* DIRECTIONS: The data beneath this task has to be reprinted character for character.

=== Section Start ===

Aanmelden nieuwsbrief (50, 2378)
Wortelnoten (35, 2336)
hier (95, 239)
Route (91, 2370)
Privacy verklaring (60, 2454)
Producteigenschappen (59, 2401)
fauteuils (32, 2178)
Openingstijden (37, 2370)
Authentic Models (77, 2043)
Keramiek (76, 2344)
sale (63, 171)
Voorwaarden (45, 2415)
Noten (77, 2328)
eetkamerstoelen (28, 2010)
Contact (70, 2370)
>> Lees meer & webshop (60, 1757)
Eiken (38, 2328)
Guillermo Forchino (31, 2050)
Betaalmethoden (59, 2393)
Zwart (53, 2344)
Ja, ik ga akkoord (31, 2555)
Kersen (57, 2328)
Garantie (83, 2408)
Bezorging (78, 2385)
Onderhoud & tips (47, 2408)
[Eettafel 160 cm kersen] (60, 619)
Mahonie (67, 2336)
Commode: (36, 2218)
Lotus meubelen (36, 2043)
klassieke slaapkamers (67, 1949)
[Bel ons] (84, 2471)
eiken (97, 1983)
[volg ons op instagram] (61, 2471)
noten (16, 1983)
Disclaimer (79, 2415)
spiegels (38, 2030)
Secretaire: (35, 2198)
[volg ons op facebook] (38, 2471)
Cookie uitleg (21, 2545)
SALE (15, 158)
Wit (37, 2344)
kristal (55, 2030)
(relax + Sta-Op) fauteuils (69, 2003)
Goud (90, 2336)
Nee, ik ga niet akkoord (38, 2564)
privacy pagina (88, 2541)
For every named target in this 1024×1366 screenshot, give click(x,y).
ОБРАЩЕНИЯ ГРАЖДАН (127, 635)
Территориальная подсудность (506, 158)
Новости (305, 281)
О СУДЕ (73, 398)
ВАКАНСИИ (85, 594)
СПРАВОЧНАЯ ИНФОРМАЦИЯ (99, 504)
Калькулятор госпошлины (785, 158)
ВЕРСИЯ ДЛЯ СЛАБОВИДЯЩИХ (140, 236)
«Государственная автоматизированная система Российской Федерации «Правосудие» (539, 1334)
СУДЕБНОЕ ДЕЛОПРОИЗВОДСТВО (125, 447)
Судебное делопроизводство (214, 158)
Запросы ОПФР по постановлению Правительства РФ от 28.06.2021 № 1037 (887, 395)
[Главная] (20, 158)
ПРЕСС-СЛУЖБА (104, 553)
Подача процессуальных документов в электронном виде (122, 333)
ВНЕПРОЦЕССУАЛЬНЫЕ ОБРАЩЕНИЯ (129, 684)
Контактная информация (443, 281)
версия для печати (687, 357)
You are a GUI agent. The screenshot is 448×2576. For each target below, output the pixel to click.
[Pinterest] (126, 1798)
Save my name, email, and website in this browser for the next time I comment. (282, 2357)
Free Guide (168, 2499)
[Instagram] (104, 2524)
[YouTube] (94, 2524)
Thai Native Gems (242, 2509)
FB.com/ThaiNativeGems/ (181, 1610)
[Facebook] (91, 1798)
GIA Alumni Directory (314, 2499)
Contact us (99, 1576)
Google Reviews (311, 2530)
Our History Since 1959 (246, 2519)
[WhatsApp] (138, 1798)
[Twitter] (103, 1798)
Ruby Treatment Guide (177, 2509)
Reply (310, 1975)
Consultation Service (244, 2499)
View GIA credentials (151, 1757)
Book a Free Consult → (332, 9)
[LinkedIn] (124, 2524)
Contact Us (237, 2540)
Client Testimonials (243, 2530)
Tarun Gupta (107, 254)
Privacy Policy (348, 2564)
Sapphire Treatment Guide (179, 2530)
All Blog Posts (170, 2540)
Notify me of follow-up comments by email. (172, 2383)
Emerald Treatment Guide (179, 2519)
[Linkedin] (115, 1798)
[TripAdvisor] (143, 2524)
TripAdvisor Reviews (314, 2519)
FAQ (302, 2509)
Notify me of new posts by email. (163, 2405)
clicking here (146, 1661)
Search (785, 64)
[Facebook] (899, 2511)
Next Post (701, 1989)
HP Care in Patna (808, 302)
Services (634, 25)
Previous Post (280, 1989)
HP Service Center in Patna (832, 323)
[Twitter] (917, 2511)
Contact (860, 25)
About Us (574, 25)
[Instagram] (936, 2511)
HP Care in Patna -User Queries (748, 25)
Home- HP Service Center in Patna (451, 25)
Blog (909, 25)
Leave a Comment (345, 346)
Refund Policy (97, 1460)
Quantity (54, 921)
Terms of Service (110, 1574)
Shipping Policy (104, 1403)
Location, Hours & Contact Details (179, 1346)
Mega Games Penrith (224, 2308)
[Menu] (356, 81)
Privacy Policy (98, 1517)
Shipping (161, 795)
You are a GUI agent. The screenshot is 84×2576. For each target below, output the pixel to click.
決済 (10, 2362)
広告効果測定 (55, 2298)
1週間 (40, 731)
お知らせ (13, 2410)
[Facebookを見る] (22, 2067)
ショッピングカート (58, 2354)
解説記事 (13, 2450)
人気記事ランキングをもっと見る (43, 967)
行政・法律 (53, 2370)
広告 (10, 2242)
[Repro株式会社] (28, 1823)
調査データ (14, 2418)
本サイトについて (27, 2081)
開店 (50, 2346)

=== Section End ===

* SOLUTION BELOW:
Aanmelden nieuwsbrief (50, 2378)
Wortelnoten (35, 2336)
hier (95, 239)
Route (91, 2370)
Privacy verklaring (60, 2454)
Producteigenschappen (59, 2401)
fauteuils (32, 2178)
Openingstijden (37, 2370)
Authentic Models (77, 2043)
Keramiek (76, 2344)
sale (63, 171)
Voorwaarden (45, 2415)
Noten (77, 2328)
eetkamerstoelen (28, 2010)
Contact (70, 2370)
>> Lees meer & webshop (60, 1757)
Eiken (38, 2328)
Guillermo Forchino (31, 2050)
Betaalmethoden (59, 2393)
Zwart (53, 2344)
Ja, ik ga akkoord (31, 2555)
Kersen (57, 2328)
Garantie (83, 2408)
Bezorging (78, 2385)
Onderhoud & tips (47, 2408)
[Eettafel 160 cm kersen] (60, 619)
Mahonie (67, 2336)
Commode: (36, 2218)
Lotus meubelen (36, 2043)
klassieke slaapkamers (67, 1949)
[Bel ons] (84, 2471)
eiken (97, 1983)
[volg ons op instagram] (61, 2471)
noten (16, 1983)
Disclaimer (79, 2415)
spiegels (38, 2030)
Secretaire: (35, 2198)
[volg ons op facebook] (38, 2471)
Cookie uitleg (21, 2545)
SALE (15, 158)
Wit (37, 2344)
kristal (55, 2030)
(relax + Sta-Op) fauteuils (69, 2003)
Goud (90, 2336)
Nee, ik ga niet akkoord (38, 2564)
privacy pagina (88, 2541)
For every named target in this 1024×1366 screenshot, give click(x,y).
ОБРАЩЕНИЯ ГРАЖДАН (127, 635)
Территориальная подсудность (506, 158)
Новости (305, 281)
О СУДЕ (73, 398)
ВАКАНСИИ (85, 594)
СПРАВОЧНАЯ ИНФОРМАЦИЯ (99, 504)
Калькулятор госпошлины (785, 158)
ВЕРСИЯ ДЛЯ СЛАБОВИДЯЩИХ (140, 236)
«Государственная автоматизированная система Российской Федерации «Правосудие» (539, 1334)
СУДЕБНОЕ ДЕЛОПРОИЗВОДСТВО (125, 447)
Судебное делопроизводство (214, 158)
Запросы ОПФР по постановлению Правительства РФ от 28.06.2021 № 1037 (887, 395)
[Главная] (20, 158)
ПРЕСС-СЛУЖБА (104, 553)
Подача процессуальных документов в электронном виде (122, 333)
ВНЕПРОЦЕССУАЛЬНЫЕ ОБРАЩЕНИЯ (129, 684)
Контактная информация (443, 281)
версия для печати (687, 357)
You are a GUI agent. The screenshot is 448×2576. For each target below, output the pixel to click.
[Pinterest] (126, 1798)
Save my name, email, and website in this browser for the next time I comment. (282, 2357)
Free Guide (168, 2499)
[Instagram] (104, 2524)
[YouTube] (94, 2524)
Thai Native Gems (242, 2509)
FB.com/ThaiNativeGems/ (181, 1610)
[Facebook] (91, 1798)
GIA Alumni Directory (314, 2499)
Contact us (99, 1576)
Google Reviews (311, 2530)
Our History Since 1959 (246, 2519)
[WhatsApp] (138, 1798)
[Twitter] (103, 1798)
Ruby Treatment Guide (177, 2509)
Reply (310, 1975)
Consultation Service (244, 2499)
View GIA credentials (151, 1757)
Book a Free Consult → (332, 9)
[LinkedIn] (124, 2524)
Contact Us (237, 2540)
Client Testimonials (243, 2530)
Tarun Gupta (107, 254)
Privacy Policy (348, 2564)
Sapphire Treatment Guide (179, 2530)
All Blog Posts (170, 2540)
Notify me of follow-up comments by email. (172, 2383)
Emerald Treatment Guide (179, 2519)
[Linkedin] (115, 1798)
[TripAdvisor] (143, 2524)
TripAdvisor Reviews (314, 2519)
FAQ (302, 2509)
Notify me of new posts by email. (163, 2405)
clicking here (146, 1661)
Search (785, 64)
[Facebook] (899, 2511)
Next Post (701, 1989)
HP Care in Patna (808, 302)
Services (634, 25)
Previous Post (280, 1989)
HP Service Center in Patna (832, 323)
[Twitter] (917, 2511)
Contact (860, 25)
About Us (574, 25)
[Instagram] (936, 2511)
HP Care in Patna -User Queries (748, 25)
Home- HP Service Center in Patna (451, 25)
Blog (909, 25)
Leave a Comment (345, 346)
Refund Policy (97, 1460)
Quantity (54, 921)
Terms of Service (110, 1574)
Shipping Policy (104, 1403)
Location, Hours & Contact Details (179, 1346)
Mega Games Penrith (224, 2308)
[Menu] (356, 81)
Privacy Policy (98, 1517)
Shipping (161, 795)
You are a GUI agent. The screenshot is 84×2576. For each target below, output the pixel to click.
決済 (10, 2362)
広告効果測定 (55, 2298)
1週間 (40, 731)
お知らせ (13, 2410)
[Facebookを見る] (22, 2067)
ショッピングカート (58, 2354)
解説記事 (13, 2450)
人気記事ランキングをもっと見る (43, 967)
行政・法律 (53, 2370)
広告 (10, 2242)
[Repro株式会社] (28, 1823)
調査データ (14, 2418)
本サイトについて (27, 2081)
開店 (50, 2346)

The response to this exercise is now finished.